What did Tallahassee do to drive down its mortality rates? While the hospital used very specific strategies to improve areas like glucose control, there was no master plan to reduce mortality. Instead, the hospital’s success in that area was a culmination of all its efforts to improve quality.

“That’s a number you can monitor,” Dr. Bailey says of mortality reductions, “but not one you can aim for. There isn’t any way to get there. A decrease in mortality takes place because you do six things right or better, and that translates into a 0.5 percent gain. Mortality reduction has to be a byproduct of other processes.”

It’s another lesson that veterans of the quality improvement movement like Tallahassee have learned over time: Choose projects that will produce results, not overly ambitious goals like reducing mortality.

Choose mortality reduction as a quality improvement goal, Dr. Bailey warns, and you’ll fail. “You need something that’s concrete, doable and will succeed,” he explains. “You don’t want to pick something that’s going to lose.”

Big change in thinking

Avoiding overly ambitious projects not only produces immediate results, but it helps generate long-term buy-in about the value of quality improvement initiatives among clinicians.

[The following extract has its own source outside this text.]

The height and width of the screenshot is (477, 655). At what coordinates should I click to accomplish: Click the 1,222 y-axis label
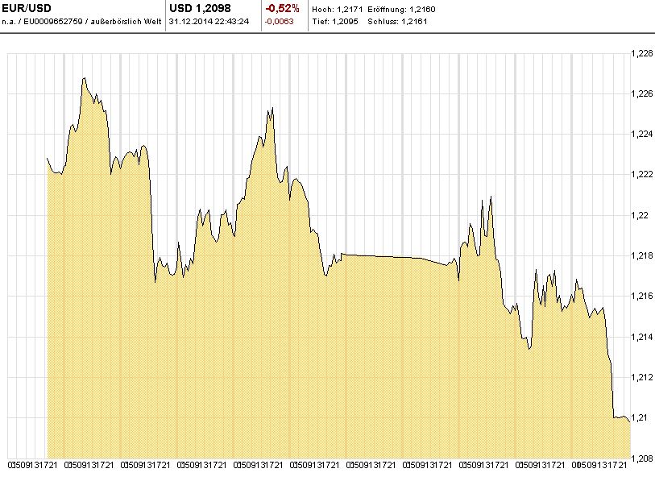point(641,175)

Dr. Bailey says that looking back, it’s startling how much the attitudes of everyone working at the hospital have changed. “This whole process has been an eye-opener for me,” he explains, “that you can live with something and it doesn’t seem to be going wrong, even though there are tremendous opportunities for improvement.”

As one example of just how much the culture has changed at Tallahassee, Dr. Bailey says that staff no longer simply track events that happened last month. They now keep an eye on events that happened last week and even today.

“We’ve gone from looking at how we did last year to how we did last month and how we are doing now to how the patient that we admitted last week is doing right now,” he explains. Dr. Bailey says he has also found noticeably less resistance to change among most clinicians, something that is evident in the hospital’s current initiatives.

In one of its current quality improvement initiatives, for example, Tallahassee is trying to speed up its care of sepsis. Among other things, the hospital is encouraging clinicians to arrive at a diagnosis of sepsis within two hours and then begin treatment within four hours.

Dr. Bailey says the initiative has been very well received, in part because of the hospital’s long history with quality improvement. When clinicians forget to refer to a patient’s sepsis, he notes, they are likely to say, “That’s a good point, I forgot to do it that time,” or “I should have labeled that chart as sepsis instead of UTI.”

Dr. Bailey adds that the sepsis program is just the latest example of how the hospital’s strategies pay off.

“The things we want them to do are not very complicated,” he explains. “There’s no change in therapy, just that instead of doing something in 12 hours, we want it done in six hours.”

Edward Doyle is Editor of Today’s Hospitalist.